Die virtuelle Band ist die Schöpfung des Startups Auxuman und besteht aus den fünf digitalen Figuren Yona, Hexe, Mony, Gemini und Zoya. Die Mitglieder der 3D-animierten Gruppe haben laut Auxuman eigene Persönlichkeiten, die sich in den jeweiligen Songs widerspiegeln soll.

Auxumans fünf Bandmitglieder sollen unterschiedliche künstliche Persönlichkeiten mit sich bringen. Das soll ihre Musik prägen. Bild: Auxuman.

Auxumans fünf Bandmitglieder sollen unterschiedliche künstliche Persönlichkeiten mit sich bringen. Das soll ihre Musik prägen. Bild: Auxuman.

Dafür hat das Startup etwa Yona mit Werken der Schriftstellerin und Dichterin Margaret Atwood trainiert sowie mit Literatur, die das Teenager- und Stadtleben thematisieren.

Durch das Training habe Yona eine unschuldige und romantische Persönlichkeit entwickelt. Mit ähnlichen Trainingsprogrammen habe man auch die anderen Charaktere ausgebildet und so verschiedene Persönlichkeiten geschaffen, sagt Auxuman-Gründer Ash Koosha gegenüber VRScout.

Abseits des Werbesprechs heißt das wohl: Die virtuellen Figuren reproduzieren thematisch an ihre Trainingsdaten angelegte Texte oder Musik.

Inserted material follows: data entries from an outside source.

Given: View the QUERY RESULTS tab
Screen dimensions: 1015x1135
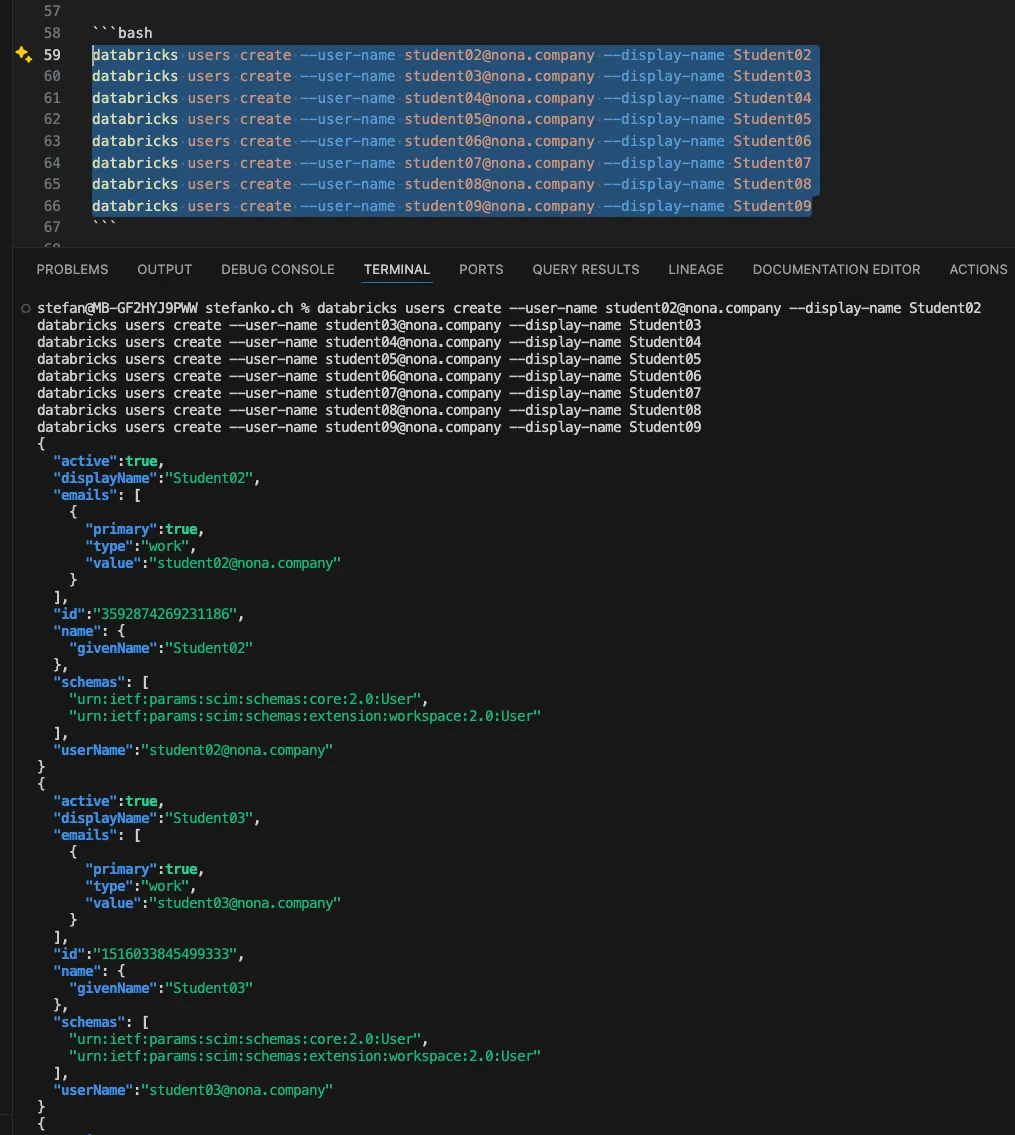Looking at the screenshot, I should click(x=586, y=269).
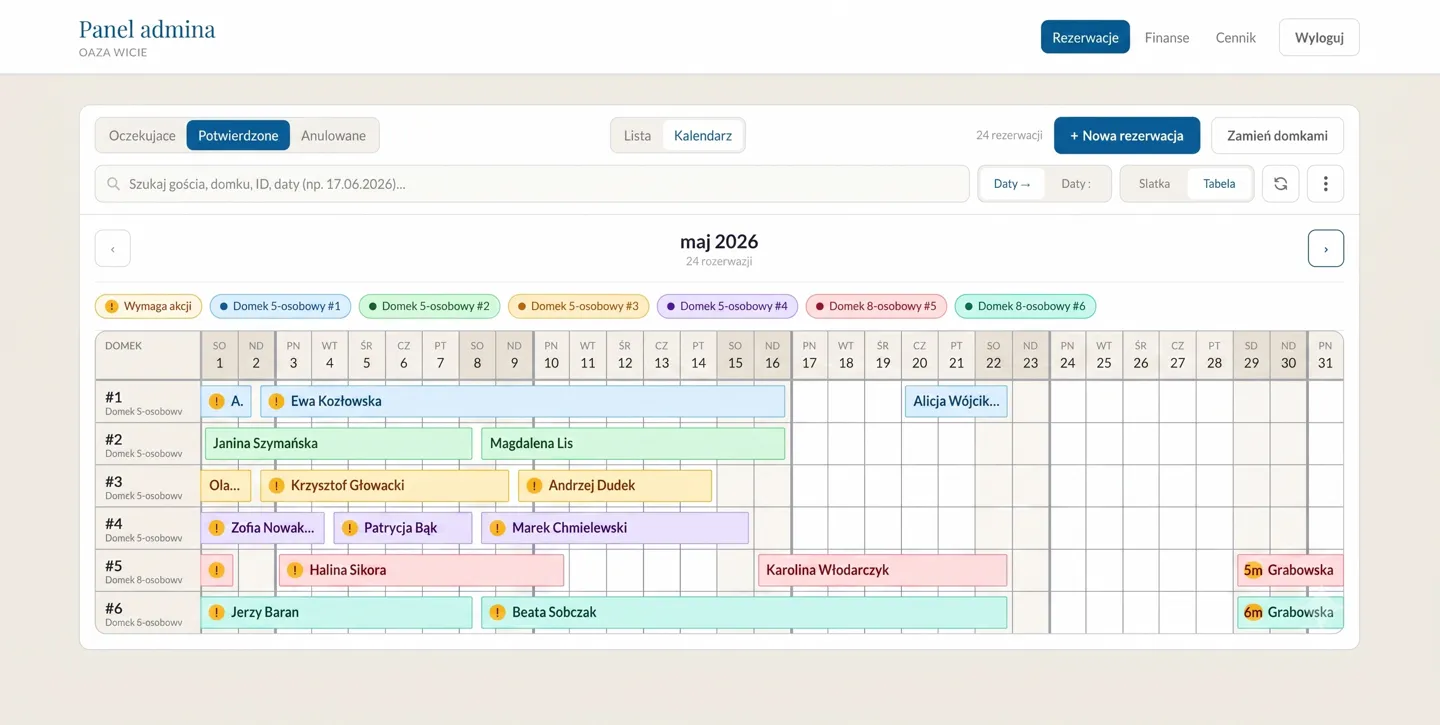Go to previous month arrow

pyautogui.click(x=113, y=249)
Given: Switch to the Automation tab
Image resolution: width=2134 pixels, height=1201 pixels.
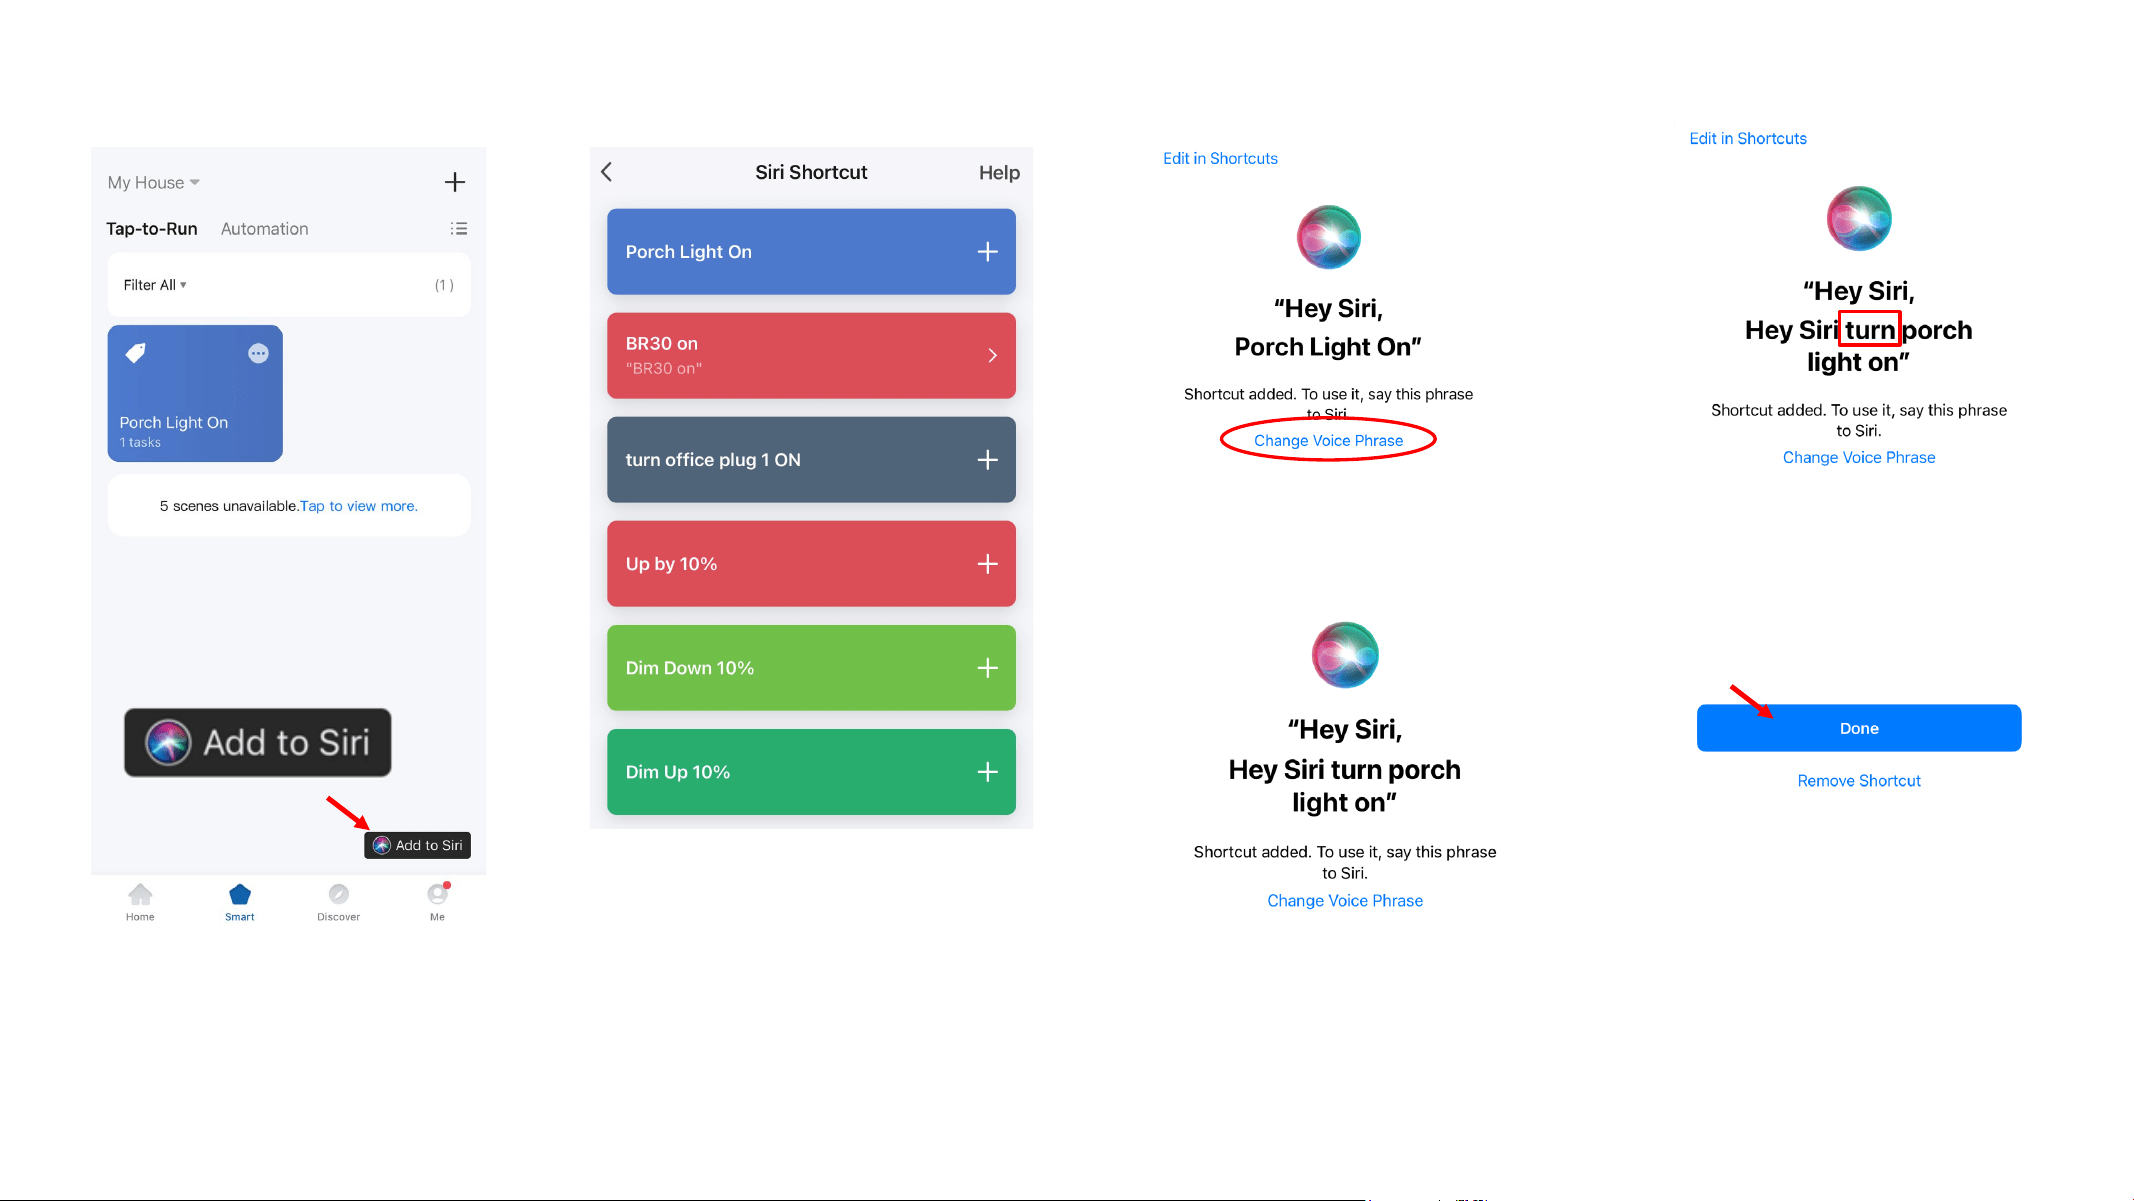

KI-Musik auf dem Vormarsch

Die KIs generieren Texte, Melodien und Rhythmen der Stücke. Das menschliche Team von Auxuman übernimmt die Rolle des Produzenten und fügt alle Bestandteile zusammen. Meist sind auch die Stimmen künstlich generiert: In “Try Me” beispielsweise sind sie aus Clips des Videoportals Vine gezogen.